- **Exercise requirements**: Your reply should hold the line containing "Prototyping & Testing: Finding" and every later line of the records, reproduced exactly, and no other lines.

(Beginning of Source data)

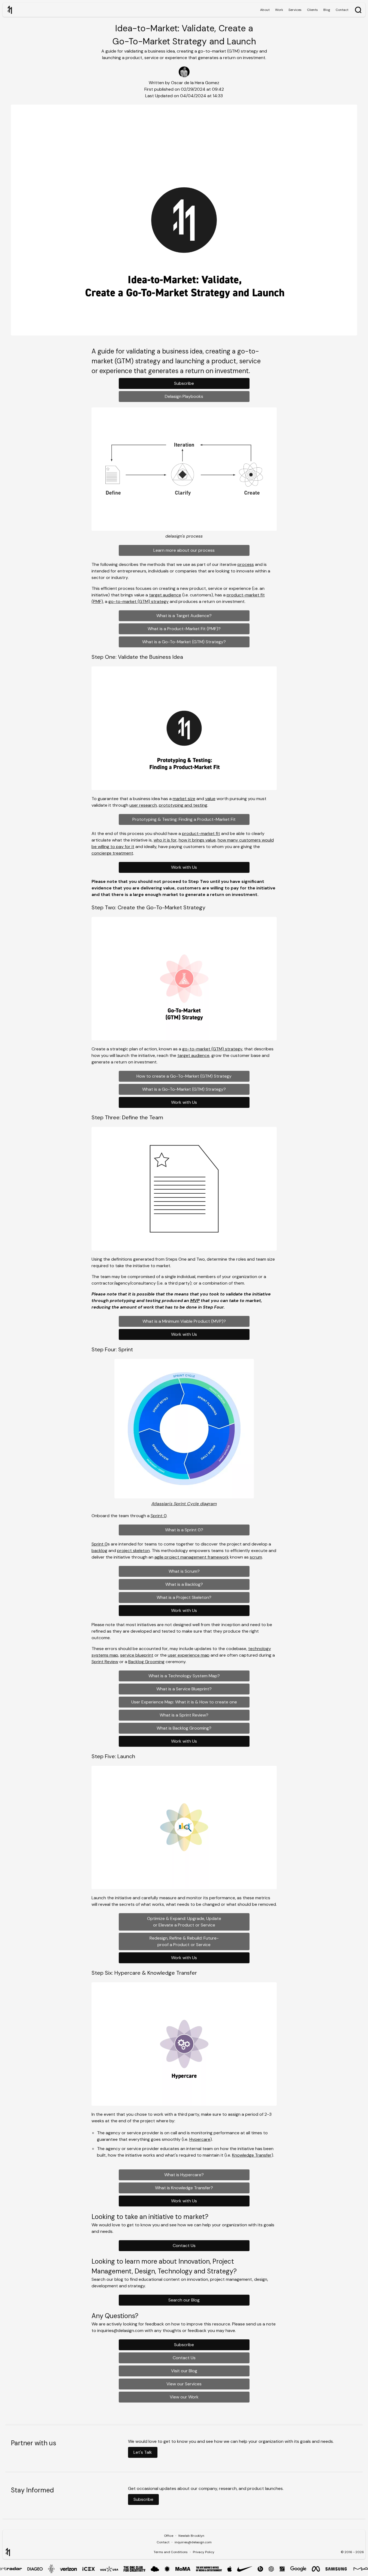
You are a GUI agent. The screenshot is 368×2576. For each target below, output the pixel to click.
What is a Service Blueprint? (184, 1689)
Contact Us (184, 2245)
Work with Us (184, 867)
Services (295, 10)
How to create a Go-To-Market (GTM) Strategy (184, 1076)
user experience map (188, 1655)
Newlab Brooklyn (191, 2536)
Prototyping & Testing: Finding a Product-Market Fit (184, 819)
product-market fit (201, 833)
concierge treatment (112, 853)
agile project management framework (191, 1557)
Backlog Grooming (146, 1662)
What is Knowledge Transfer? (184, 2188)
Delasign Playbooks (184, 396)
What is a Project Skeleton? (184, 1597)
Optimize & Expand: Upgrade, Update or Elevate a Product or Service (184, 1922)
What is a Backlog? (184, 1584)
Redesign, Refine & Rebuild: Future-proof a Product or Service (184, 1941)
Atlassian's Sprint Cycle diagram (184, 1504)
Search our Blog (184, 2300)
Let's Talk (142, 2452)
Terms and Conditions (171, 2552)
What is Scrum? (184, 1571)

(End of Source data)

- **Response to this task**:
Prototyping & Testing: Finding a Product-Market Fit (184, 819)
product-market fit (201, 833)
concierge treatment (112, 853)
agile project management framework (191, 1557)
Backlog Grooming (146, 1662)
What is Knowledge Transfer? (184, 2188)
Delasign Playbooks (184, 396)
What is a Project Skeleton? (184, 1597)
Optimize & Expand: Upgrade, Update or Elevate a Product or Service (184, 1922)
What is a Backlog? (184, 1584)
Redesign, Refine & Rebuild: Future-proof a Product or Service (184, 1941)
Atlassian's Sprint Cycle diagram (184, 1504)
Search our Blog (184, 2300)
Let's Talk (142, 2452)
Terms and Conditions (171, 2552)
What is Scrum? (184, 1571)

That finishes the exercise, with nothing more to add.